Segment Open

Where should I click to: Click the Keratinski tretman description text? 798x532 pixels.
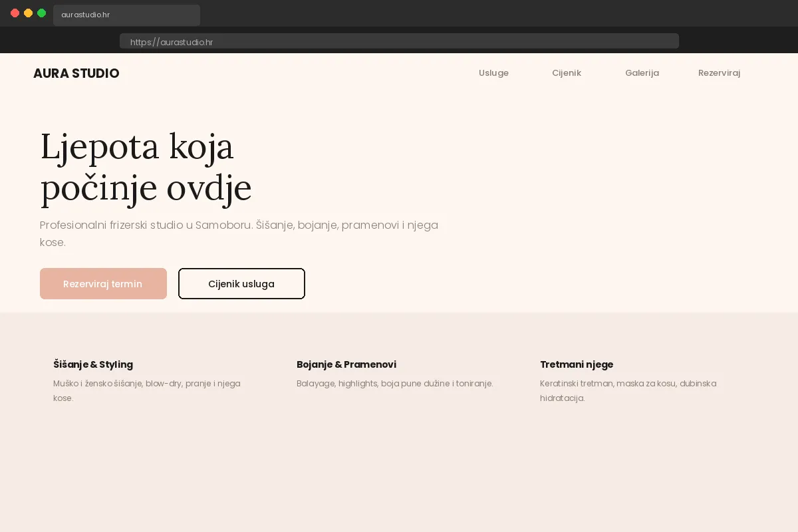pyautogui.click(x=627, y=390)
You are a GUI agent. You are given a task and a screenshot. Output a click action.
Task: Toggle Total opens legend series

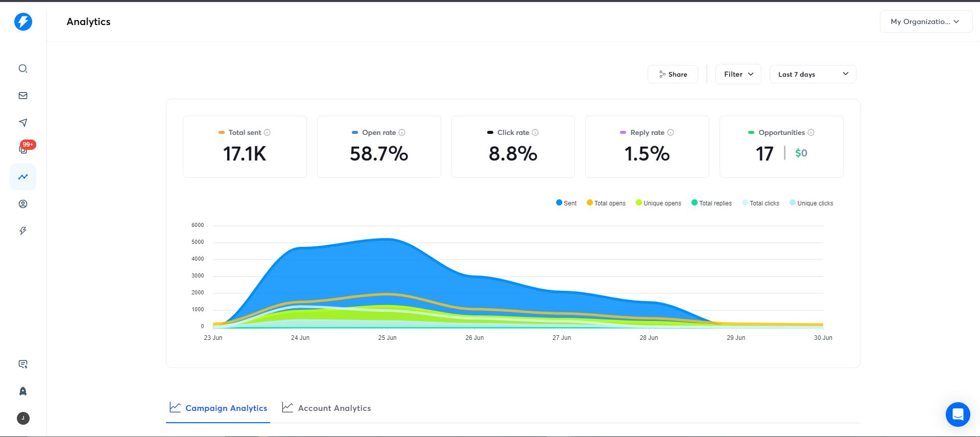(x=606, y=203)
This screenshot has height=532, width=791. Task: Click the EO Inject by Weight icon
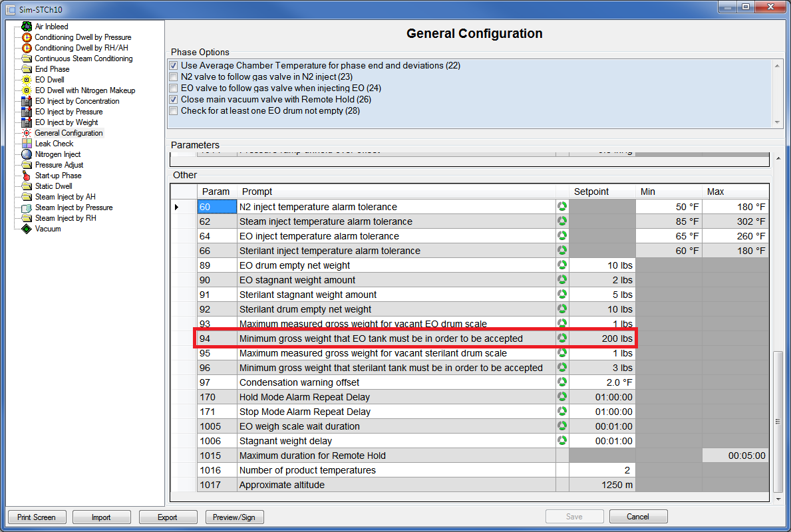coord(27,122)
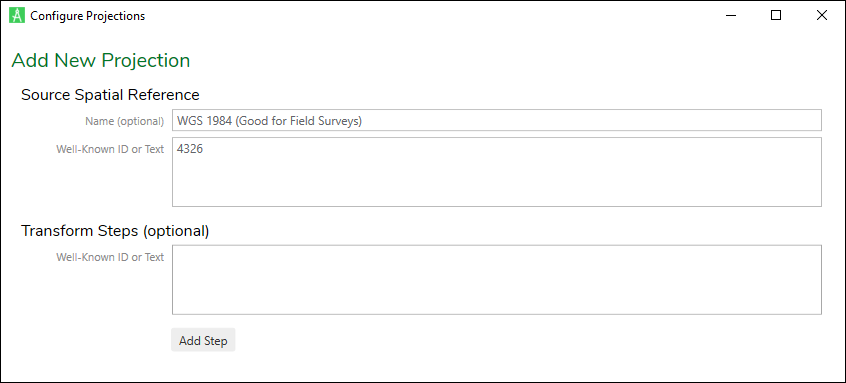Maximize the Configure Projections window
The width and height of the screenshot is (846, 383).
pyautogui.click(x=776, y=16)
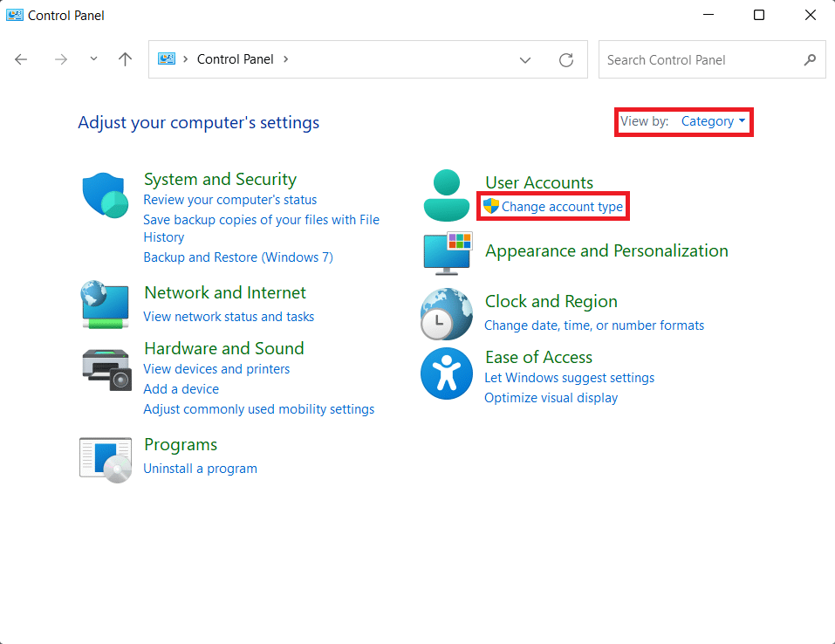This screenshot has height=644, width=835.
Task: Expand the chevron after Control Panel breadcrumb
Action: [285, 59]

Segment Closed
Segment Open

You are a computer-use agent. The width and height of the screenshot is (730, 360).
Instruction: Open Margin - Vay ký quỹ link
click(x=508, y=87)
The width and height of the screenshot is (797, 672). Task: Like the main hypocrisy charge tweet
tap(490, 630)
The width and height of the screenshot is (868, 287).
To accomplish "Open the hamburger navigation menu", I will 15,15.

Segment Closed
Segment Open

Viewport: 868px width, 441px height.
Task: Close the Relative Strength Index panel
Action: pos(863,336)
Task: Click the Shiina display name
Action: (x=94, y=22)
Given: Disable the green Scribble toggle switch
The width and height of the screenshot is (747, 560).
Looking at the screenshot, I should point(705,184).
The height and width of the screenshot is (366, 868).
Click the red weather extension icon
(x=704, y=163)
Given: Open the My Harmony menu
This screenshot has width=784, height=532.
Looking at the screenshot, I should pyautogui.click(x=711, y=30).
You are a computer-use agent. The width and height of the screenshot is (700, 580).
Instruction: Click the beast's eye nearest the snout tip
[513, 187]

Segment Closed

Copy out each line of the material above that holds the word "agent".

* **TASK OUTPUT**
You are a GUI agent. You are given a task and a screenshot. Output a click action.
You are a computer-use agent. The width and height of the screenshot is (730, 360).
You are a computer-use agent. The width and height of the screenshot is (700, 580).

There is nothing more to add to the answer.